Stored data entries:
________
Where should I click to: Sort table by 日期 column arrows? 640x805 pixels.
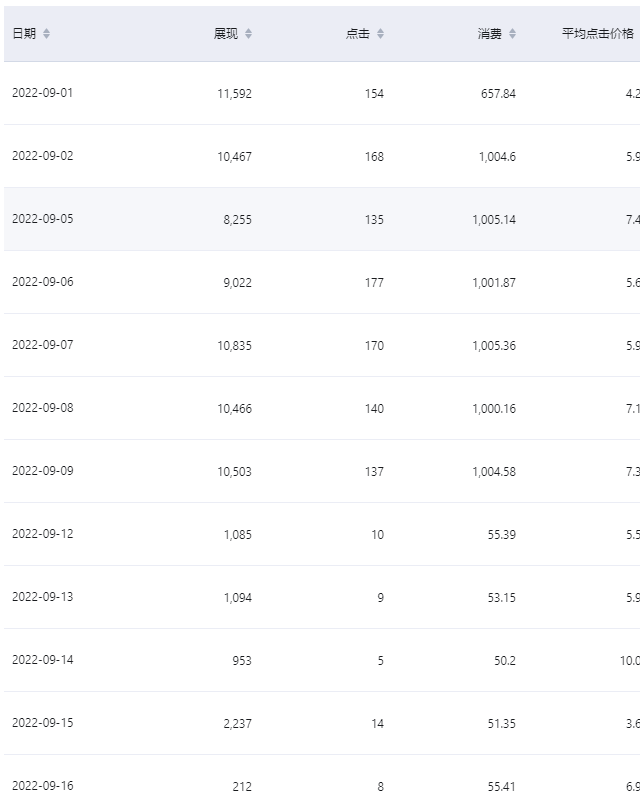46,34
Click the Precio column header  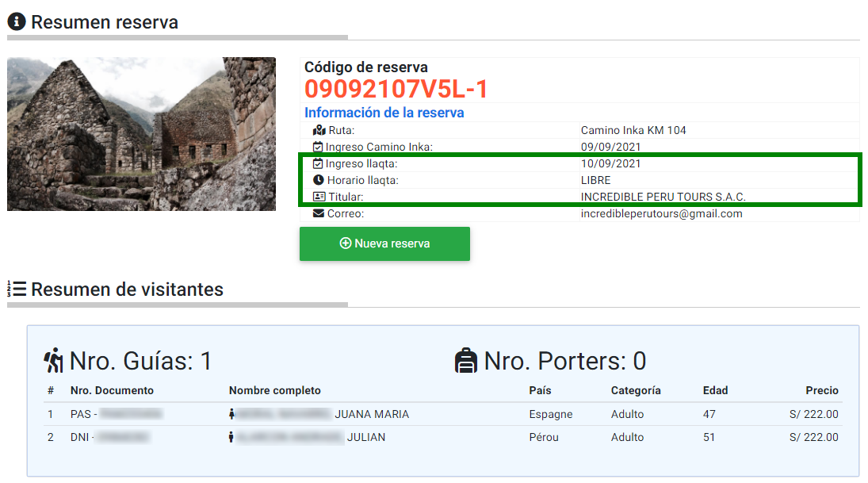pos(821,390)
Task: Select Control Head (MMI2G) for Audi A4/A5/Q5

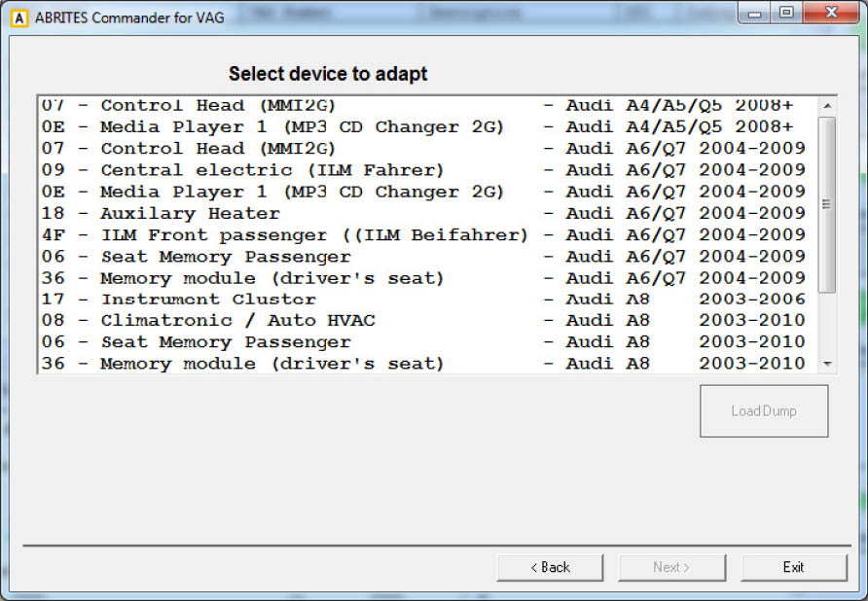Action: 423,105
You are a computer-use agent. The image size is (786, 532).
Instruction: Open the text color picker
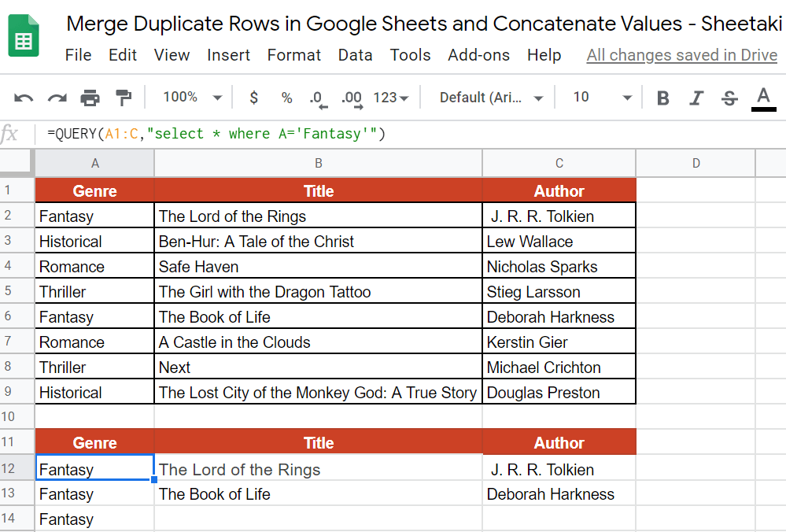tap(763, 97)
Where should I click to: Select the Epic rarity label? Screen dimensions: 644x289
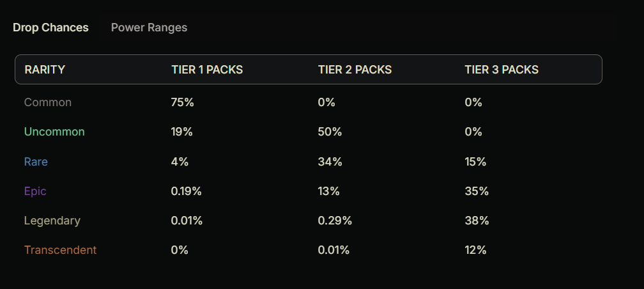[x=35, y=191]

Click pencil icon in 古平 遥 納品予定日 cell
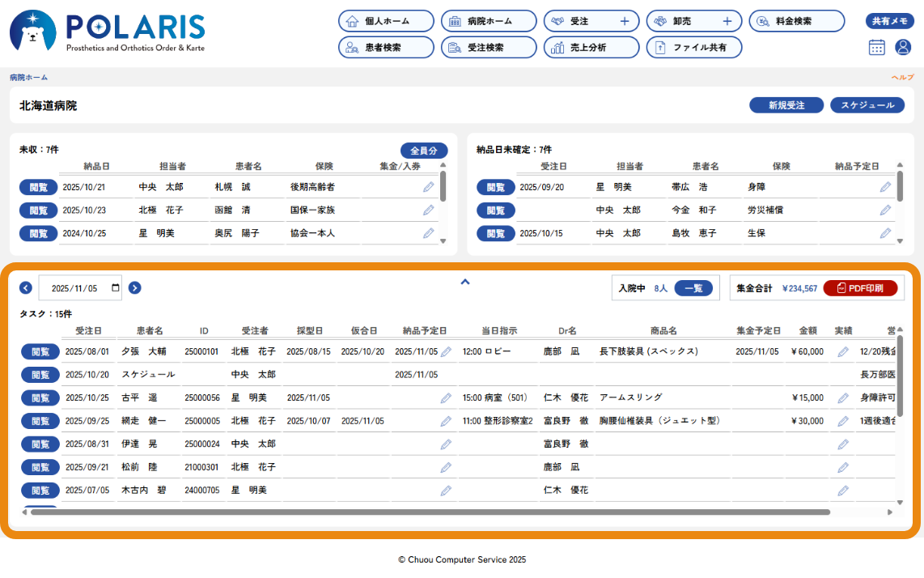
________
**Task objective:**
Print only the lines running from the one containing "Where should I click to: Select" to the end of the data above, exactly; include no pictures.

**Your solution:**
Where should I click to: Select the Epic rarity label? Screen dimensions: 644x289
[x=35, y=191]

Click pencil icon in 古平 遥 納品予定日 cell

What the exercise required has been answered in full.